**Supplied material**
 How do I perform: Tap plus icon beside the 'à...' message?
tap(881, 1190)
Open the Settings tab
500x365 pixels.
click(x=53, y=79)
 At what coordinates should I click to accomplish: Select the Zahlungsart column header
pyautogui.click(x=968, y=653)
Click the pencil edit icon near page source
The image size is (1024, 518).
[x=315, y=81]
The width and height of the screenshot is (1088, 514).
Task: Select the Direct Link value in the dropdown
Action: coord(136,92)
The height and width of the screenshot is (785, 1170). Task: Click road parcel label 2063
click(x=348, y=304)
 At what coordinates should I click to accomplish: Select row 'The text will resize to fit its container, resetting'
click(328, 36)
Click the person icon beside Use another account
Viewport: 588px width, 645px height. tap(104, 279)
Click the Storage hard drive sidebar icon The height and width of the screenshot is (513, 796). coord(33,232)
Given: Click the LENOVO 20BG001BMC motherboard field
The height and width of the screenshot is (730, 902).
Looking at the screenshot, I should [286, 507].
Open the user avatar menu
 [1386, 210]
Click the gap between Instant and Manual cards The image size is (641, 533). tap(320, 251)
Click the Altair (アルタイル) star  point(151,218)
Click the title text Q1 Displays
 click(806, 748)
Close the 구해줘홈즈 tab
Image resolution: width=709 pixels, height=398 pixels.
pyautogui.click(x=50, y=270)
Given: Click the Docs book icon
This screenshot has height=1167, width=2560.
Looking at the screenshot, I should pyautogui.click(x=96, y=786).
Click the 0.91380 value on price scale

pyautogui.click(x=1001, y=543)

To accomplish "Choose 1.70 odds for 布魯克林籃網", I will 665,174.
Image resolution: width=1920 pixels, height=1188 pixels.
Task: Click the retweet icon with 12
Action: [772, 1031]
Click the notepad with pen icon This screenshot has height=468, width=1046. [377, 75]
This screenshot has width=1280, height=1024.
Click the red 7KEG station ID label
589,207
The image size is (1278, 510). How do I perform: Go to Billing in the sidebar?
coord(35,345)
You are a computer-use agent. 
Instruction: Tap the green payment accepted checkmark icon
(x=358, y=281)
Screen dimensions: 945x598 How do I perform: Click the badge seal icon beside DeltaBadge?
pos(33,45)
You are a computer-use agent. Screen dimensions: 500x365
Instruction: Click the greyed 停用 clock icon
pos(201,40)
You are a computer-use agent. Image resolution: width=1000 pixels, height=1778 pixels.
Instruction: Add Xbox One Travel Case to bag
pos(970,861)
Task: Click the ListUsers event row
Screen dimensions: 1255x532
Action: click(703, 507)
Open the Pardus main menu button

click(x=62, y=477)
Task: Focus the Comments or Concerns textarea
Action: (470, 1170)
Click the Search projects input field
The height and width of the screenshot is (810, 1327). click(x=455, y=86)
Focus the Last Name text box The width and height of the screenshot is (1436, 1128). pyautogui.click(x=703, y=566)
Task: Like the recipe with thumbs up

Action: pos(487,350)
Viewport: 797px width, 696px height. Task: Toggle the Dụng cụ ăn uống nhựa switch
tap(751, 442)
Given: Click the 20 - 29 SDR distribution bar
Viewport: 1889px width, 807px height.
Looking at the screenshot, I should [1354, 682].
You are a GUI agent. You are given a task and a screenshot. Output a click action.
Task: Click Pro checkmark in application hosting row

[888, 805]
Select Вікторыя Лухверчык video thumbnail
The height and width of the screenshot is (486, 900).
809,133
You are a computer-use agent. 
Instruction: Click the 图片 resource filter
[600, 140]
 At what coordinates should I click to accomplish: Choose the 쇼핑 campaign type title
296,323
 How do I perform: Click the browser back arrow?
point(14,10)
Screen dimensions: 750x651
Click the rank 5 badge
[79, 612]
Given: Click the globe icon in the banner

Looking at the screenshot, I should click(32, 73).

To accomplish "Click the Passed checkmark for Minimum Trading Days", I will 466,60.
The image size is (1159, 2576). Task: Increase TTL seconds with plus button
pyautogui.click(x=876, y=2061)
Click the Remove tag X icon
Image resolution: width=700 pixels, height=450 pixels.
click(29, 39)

**Instructions to follow**
Repeat every line of the records, exactly as given.

**Response to the task**
 How do I perform: Tap plus icon beside the 'à...' message?
tap(881, 1190)
Open the Settings tab
500x365 pixels.
click(x=53, y=79)
 At what coordinates should I click to accomplish: Select the Zahlungsart column header
pyautogui.click(x=968, y=653)
Click the pencil edit icon near page source
The image size is (1024, 518).
[x=315, y=81]
The width and height of the screenshot is (1088, 514).
Task: Select the Direct Link value in the dropdown
Action: coord(136,92)
The height and width of the screenshot is (785, 1170). Task: Click road parcel label 2063
click(x=348, y=304)
 At what coordinates should I click to accomplish: Select row 'The text will resize to fit its container, resetting'
click(328, 36)
Click the person icon beside Use another account
Viewport: 588px width, 645px height. tap(104, 279)
Click the Storage hard drive sidebar icon The height and width of the screenshot is (513, 796). coord(33,232)
Given: Click the LENOVO 20BG001BMC motherboard field
The height and width of the screenshot is (730, 902).
Looking at the screenshot, I should [286, 507].
Open the user avatar menu
 [1386, 210]
Click the gap between Instant and Manual cards The image size is (641, 533). tap(320, 251)
Click the Altair (アルタイル) star  point(151,218)
Click the title text Q1 Displays
 click(806, 748)
Close the 구해줘홈즈 tab
Image resolution: width=709 pixels, height=398 pixels.
pyautogui.click(x=50, y=270)
Given: Click the Docs book icon
This screenshot has height=1167, width=2560.
Looking at the screenshot, I should pyautogui.click(x=96, y=786).
Click the 0.91380 value on price scale

pyautogui.click(x=1001, y=543)

To accomplish "Choose 1.70 odds for 布魯克林籃網", I will 665,174.
Image resolution: width=1920 pixels, height=1188 pixels.
Task: Click the retweet icon with 12
Action: [772, 1031]
Click the notepad with pen icon This screenshot has height=468, width=1046. [377, 75]
This screenshot has width=1280, height=1024.
Click the red 7KEG station ID label
589,207
The image size is (1278, 510). How do I perform: Go to Billing in the sidebar?
coord(35,345)
You are a computer-use agent. 
Instruction: Tap the green payment accepted checkmark icon
(x=358, y=281)
Screen dimensions: 945x598 How do I perform: Click the badge seal icon beside DeltaBadge?
pos(33,45)
You are a computer-use agent. Screen dimensions: 500x365
Instruction: Click the greyed 停用 clock icon
pos(201,40)
You are a computer-use agent. Image resolution: width=1000 pixels, height=1778 pixels.
Instruction: Add Xbox One Travel Case to bag
pos(970,861)
Task: Click the ListUsers event row
Screen dimensions: 1255x532
Action: click(703, 507)
Open the Pardus main menu button

click(x=62, y=477)
Task: Focus the Comments or Concerns textarea
Action: (470, 1170)
Click the Search projects input field
The height and width of the screenshot is (810, 1327). click(x=455, y=86)
Focus the Last Name text box The width and height of the screenshot is (1436, 1128). pyautogui.click(x=703, y=566)
Task: Like the recipe with thumbs up

Action: pos(487,350)
Viewport: 797px width, 696px height. Task: Toggle the Dụng cụ ăn uống nhựa switch
tap(751, 442)
Given: Click the 20 - 29 SDR distribution bar
Viewport: 1889px width, 807px height.
Looking at the screenshot, I should [1354, 682].
You are a GUI agent. You are given a task and a screenshot. Output a click action.
Task: Click Pro checkmark in application hosting row

[888, 805]
Select Вікторыя Лухверчык video thumbnail
The height and width of the screenshot is (486, 900).
809,133
You are a computer-use agent. 
Instruction: Click the 图片 resource filter
[600, 140]
 At what coordinates should I click to accomplish: Choose the 쇼핑 campaign type title
296,323
 How do I perform: Click the browser back arrow?
point(14,10)
Screen dimensions: 750x651
Click the rank 5 badge
[79, 612]
Given: Click the globe icon in the banner

Looking at the screenshot, I should click(32, 73).

To accomplish "Click the Passed checkmark for Minimum Trading Days", I will 466,60.
The image size is (1159, 2576). Task: Increase TTL seconds with plus button
pyautogui.click(x=876, y=2061)
Click the Remove tag X icon
Image resolution: width=700 pixels, height=450 pixels.
click(29, 39)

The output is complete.